## Directions
Please carry on the article about Dr Bawa and ATREE from the point where it stops.

As students we were curious about what kind of educational programmes this is, and asked Dr Bawa how active ATREE is in education.
“We are very active in education. We have hundreds of schools in a network, where we work with teachers in primary schools. On the middle and high school level, we run programmes for taking out very bright students who can compete, and bring them in for training. We have a doctor programme also, where ATREE currently has 35 doctor students involved.”
The doctor degrees are in association with the Manipal University. We could not fail to be impressed when we learned that Dr Bawa started ATREE on the basis of an available amount of 15000 dollar! What’s more, he donates the entire award of 1 million Norwegian kroner to ATREE.
Worried about poverty
What is your motivation for working with biodiversity and social development?
“I would say 3 factors. One is of course my passion for biodiversity. The second is my concern about poverty. You know, poverty should not exist. It’s shameful for all of us to see poverty today,” Bawa sighs.
“We failed more than a hundred years ago. Slavery was terrible. But then the society got together, and they eliminated slavery. Why, as a society, can’t we get together and say we are going to eliminate poverty over the next 20 years?” he asks. His third motivational factor is, unsurprisingly, related to India, and that he wants to contribute for his home country.
An inspiring prize
Fighting poverty could seem like a hopeless task, but prizes like the Gunnerus Sustainability Award are also to inspire people to carry on their hard work.

## Data shown

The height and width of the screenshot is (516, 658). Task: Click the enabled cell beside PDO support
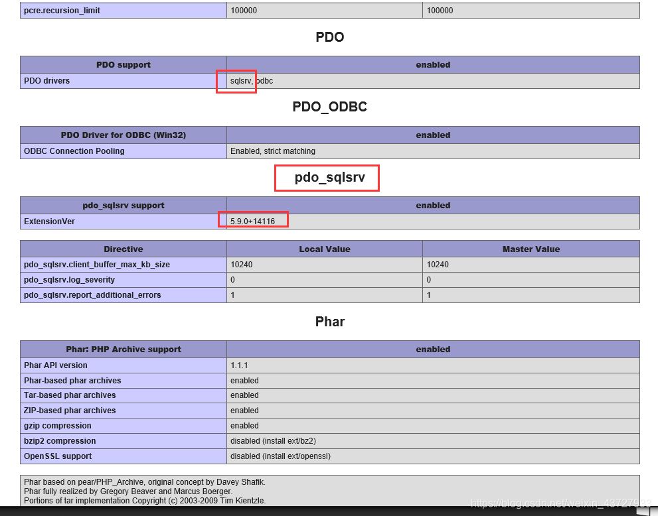click(432, 64)
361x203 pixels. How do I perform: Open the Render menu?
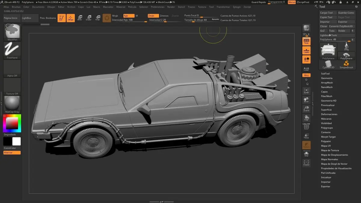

## Expected answer
As a result of collaboration between DKNVS, SpareBank1 SMN and Technoport, the Gunnerus Sustainability Award is the first major international prize for outstanding scientific work that promotes sustainable development globally. It is named after the Norwegian bishop Johan Ernst Gunnerus (1718 – 1773), Norway’s first internationally known natural scientist, who wrote the first Norwegian flora.
Professor Kristian Fossheim, praeses of DKNVS, stresses the fatality of the fact that one third of all living species are under the threat of extinction, and praises Bawa’s early work on genetics and ecology of tropical forests.
“Studying nature is also a way of caring about nature. There is a great need for Dr Bawa’s sustainability thinking”, Fossheim expresses.
“This is a nice thing about Dr Bawa, that he stresses the need for new institutions, an idea he has implemented through ATREE,” he adds.
Kamaljit Bawa gladly expresses his gratitude for the award.
“First of all we are very inspired to carry on and move forward. And secondly I think my colleagues in ATREE, and I also have to say the University of Massachusetts, are very inspired. And I have received wonderful letters from our donors and friends. I think it reinforces their faith in what we do, and that people in other parts of the world feel that what we are doing is very important.”
Use your opportunities!
His last message for the young and active is to have patience and use all opportunities.
“I think everyone of us can do a lot. I think we just have to be patient and persistent, and that at given time the effort might seem very small; but things have a way of snowballing. I think this is an era where there are tremendous opportunities. I think there are just unprecedented opportunities to make a contribution in a very new way. My message is to make use of these opportunities, as they have not existed before.”